Reading passage:
⁂

This rice cooker Mexican-style rice is packed with smoky, gently spiced flavour and couldn’t be easier to make. Everything goes straight into the rice cooker, no frying or separate pans required. It’s the perfect side dish for chicken, chilli, tacos or burrito bowls, and ideal for batch cooking.

What You Need
Below is a quick overview of what you’ll need. Scroll down to the recipe card for the full ingredient list and exact measurements.

You’ll need basmati rice, vegetable stock, a small onion, tomato purée, smoked paprika, ground cumin, chilli powder and a little garlic powder. The spices give the rice that classic Mexican-inspired flavour while the tomato purée adds colour and depth.
How to Make It
Start by giving the rice a good rinse under cold water. I usually wash mine directly in the rice cooker bowl, just add water, swirl the rice around with your hand, carefully pour the cloudy water off, and repeat until it runs clear. It only takes a minute and really helps keep the rice fluffy. If you prefer, you can rinse it in a sieve under the tap instead, either way works perfectly well.

Once rinsed, add the measured vegetable stock to the bowl. Stir in the chopped onion, tomato purée and all the spices, making sure the tomato purée is well mixed through and not sitting in one spot.
Pop the lid on and switch your rice cooker on (or select the white rice setting if yours has one). Then just leave it to do its thing. I think mine took around 20 to 25 minutes to cook, your time may vary.

⁂

Short exercise A: In the rice recipe, which setting should be selected if the rice cooker has one?
Short exercise B: Reproduce the rice recipe word for word from "How to Make" to "in one spot.".
The listing comes from a separate source.

Information provided:
⁂

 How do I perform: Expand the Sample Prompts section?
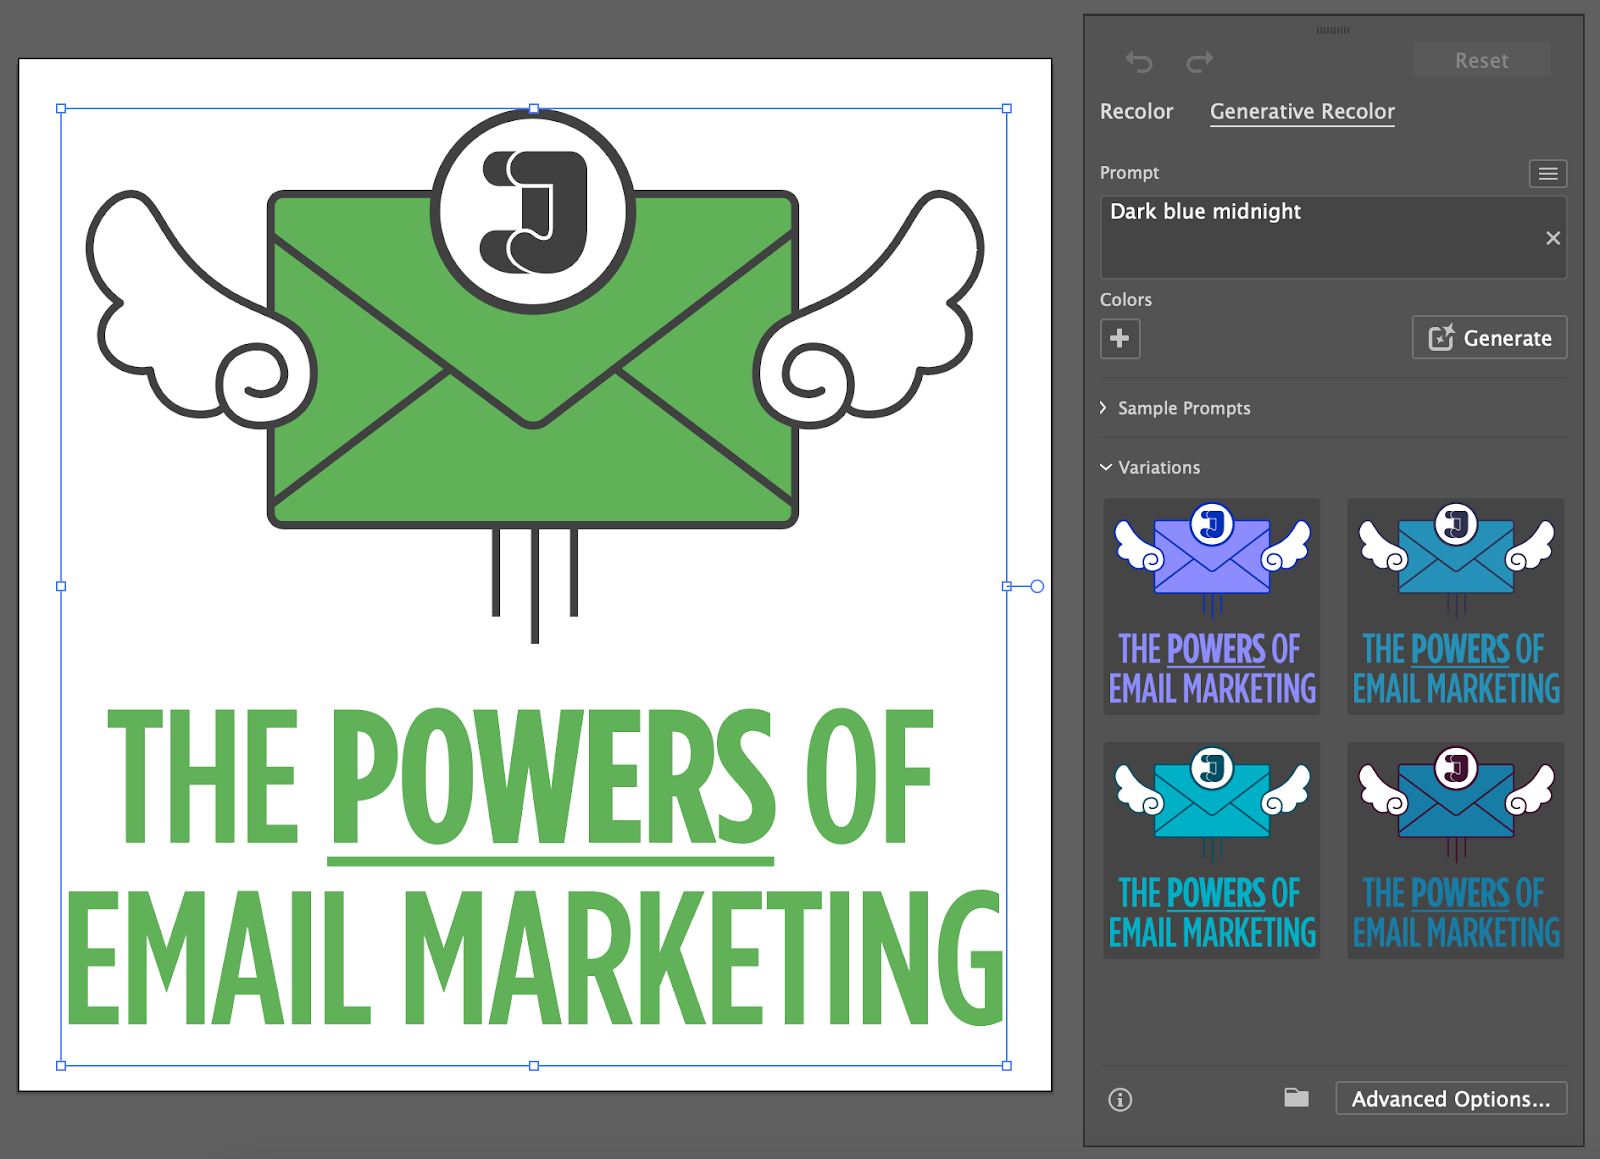point(1175,408)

⁂

Written solution A: The white rice setting.

Written solution B:
How to Make It
Start by giving the rice a good rinse under cold water. I usually wash mine directly in the rice cooker bowl, just add water, swirl the rice around with your hand, carefully pour the cloudy water off, and repeat until it runs clear. It only takes a minute and really helps keep the rice fluffy. If you prefer, you can rinse it in a sieve under the tap instead, either way works perfectly well.

Once rinsed, add the measured vegetable stock to the bowl. Stir in the chopped onion, tomato purée and all the spices, making sure the tomato purée is well mixed through and not sitting in one spot.